** START Page extract **
- Typical Spanish...Villages with funny names
- Featured City...San Jordi Day in Barcelona
- Famous Person...Ferrán Adriá
- Spanish recipe...Las torrijas
- Popular Sayiing...“Cría cuervos y te sacarán los ojos”
- Vocabulary...Spain's oddest demonyms (townsfolk names)
- Word of the month...“Voluptuoso”
A journey to the villages of Spain can be a unique experience, not just for the places that you can see, but also for the “interesting” names that you may discover - although the towns themselves are far more interesting than their names.
Here are some with towns with object names:
Cosa (Teruel): It may appear to be a normal place, but this town is not just any old thing.
Dólar (Granada): It’s no lie that this town has nothing to do with the American dollar.
La llave (Asturias): If you think that to call this town, key, is strange, keep in mind that it’s another 900km to Jaén (almost the other side of the country) where the village “La Cerradura” (the lock) is situated.
Las Mesas (Cuenca): They say that the tables are a good place to eat.
Motos (Guadalajara): The top spot for a ride on a Harley or moped.
Camas (Sevilla): There’s no doubt that beds is where you will rest the best.
There are also some with animal names:
Cabra (Córdoba): As you can imagine the goat is at the foot of the hills.
El Águila (Córdoba): The Eagle is firmly rooted to the ground it’s not a flying town!
Larva (Jaén): Don’t forget that larva is not a town full of little insects waiting to be born… in Spanish it also means ghost… spooky!
Toro (Zamora): The Bull is without doubt one of the most typically Spanish towns around.
And those named alter body parts:
Calaveras de Abajo (León): A joker once said that in skulls down, heads are always held high.
** END Page extract **
### Direction A
According to the piece on Spanish villages with funny names, how far is La Llave from Jaén, where the village "La Cerradura" is?
### Direction B
Write what comes next in the piece on Spanish villages with funny names, picking up after its final entry.
** START Material supplied **
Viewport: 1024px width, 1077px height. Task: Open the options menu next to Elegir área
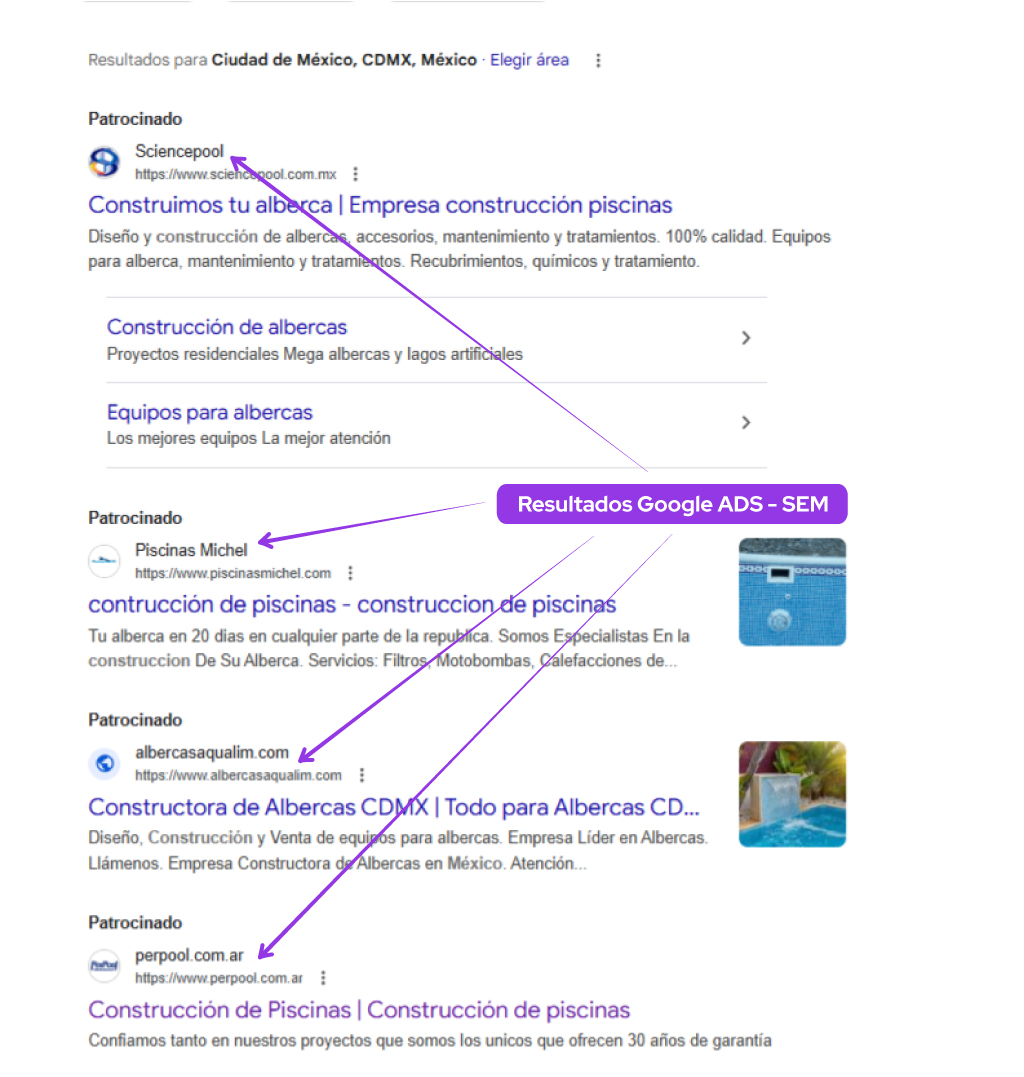point(597,60)
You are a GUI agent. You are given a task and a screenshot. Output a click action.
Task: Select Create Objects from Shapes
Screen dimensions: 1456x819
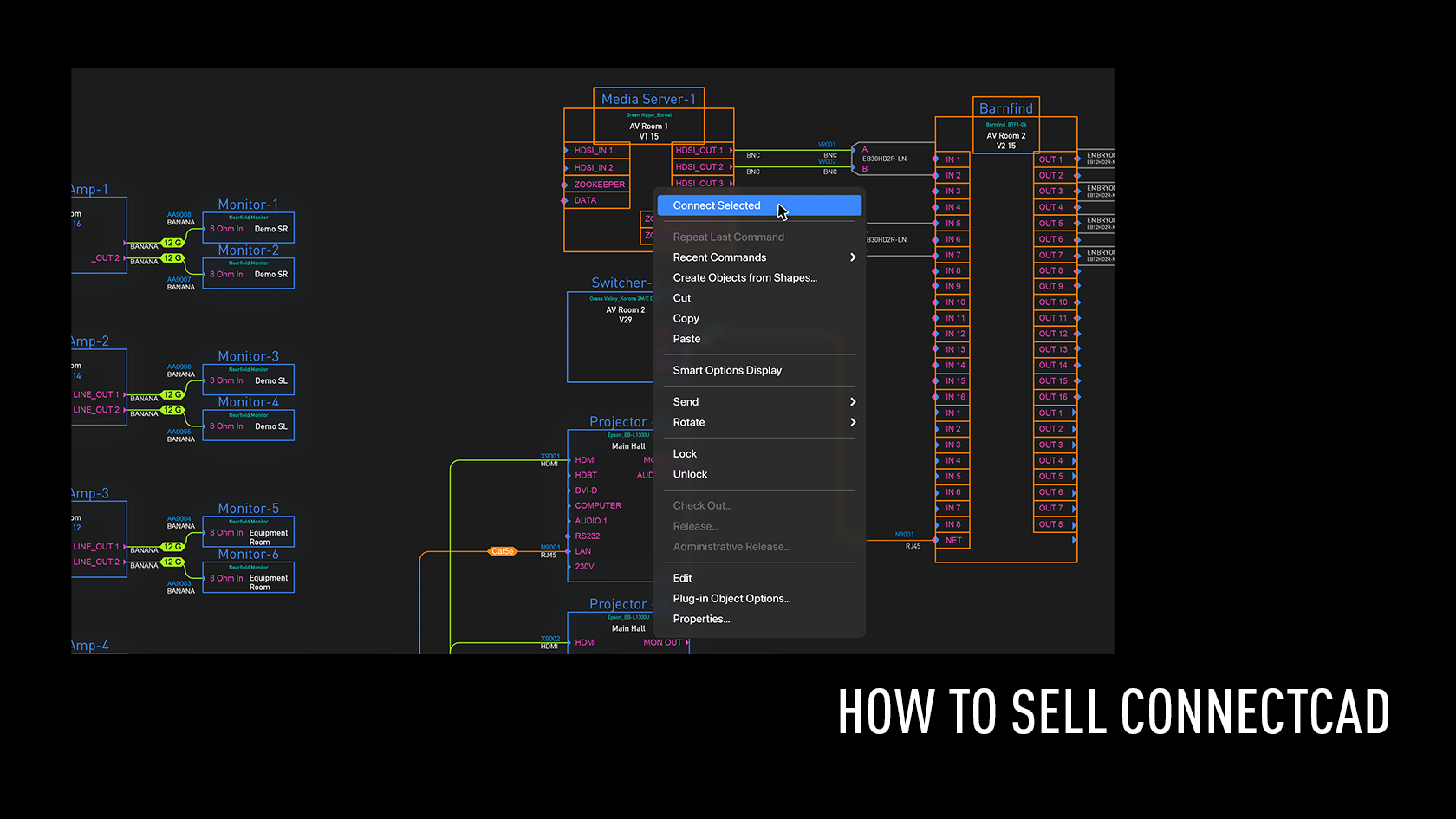(x=744, y=278)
** END Material supplied **
### Task response A
About 900 km.

### Task response B
Pulgar (Toledo): it being a great place to thumb a lift to, not many hitchhikers make it.
Tobillos (Guadalajara): In the village of Ankles, they have the world at their feet.
Finally, three special mentions which were the most popular in our offices:
Guarromán (Jaén): It may sound like the town is called Dirty Man but according to many, the name actually evolved from ‘Juan Roman’, the first inhabitant.
Las casas de Fernándo Alonso (Albacete): The Houses of Fernando Alonso is nothing to do with the Formula 1 driver, although the villagers are big fans of the Spanish champion.
Las Galletas (Tenerife): A town inhabited by gingerbread men, just like in Shrek? No, The Biscuits/Cookies is just a regular coastal village.
It is told that a long time ago, a Roman soldier by the name of George (Jordi in Catalan), and a convert to Christianity, saved a damsel in distress from the claws of a terrifying dragon. After a long fight, George managed to spear the beast with his sword and from the dragon’s blood the first rose grew. Despite this tremendous feat, the poor soldier was executed on April 23rd and subsequently became known as a saint.
There are a number of theories to explain the reason why St George is the patron Saint of Cataluña (Catalonia) – they say that he took on the dragon in Conca de Barberà (Tarragona); that in the year 900 he helped the Christians to conquer Barcelona; that his remains can be found in the Generalitat de Cataluña’s chapel…
Either way, St George’s day in Barcelona is a big event. Balconies are adorned with the Catalan flag, typical cakes for the day are sold and the streets are filled with books and roses. According to tradition on St George’s day, women gift men a book, whilst the men present the women with a flower (and very often a book as well).
But why these two particular gifts? They say that the rose is for the one which grew from the dragon’s blood after his death by George’s sword, although some historians affirm that the custom is far more recent, dating it to the 15th century where a flower festival would be celebrated in the city. The books relate to Shakespeare and Cervantes who are both believed to have died on April 23rd which has also officially been named as the day of the book. So, we have a double celebration!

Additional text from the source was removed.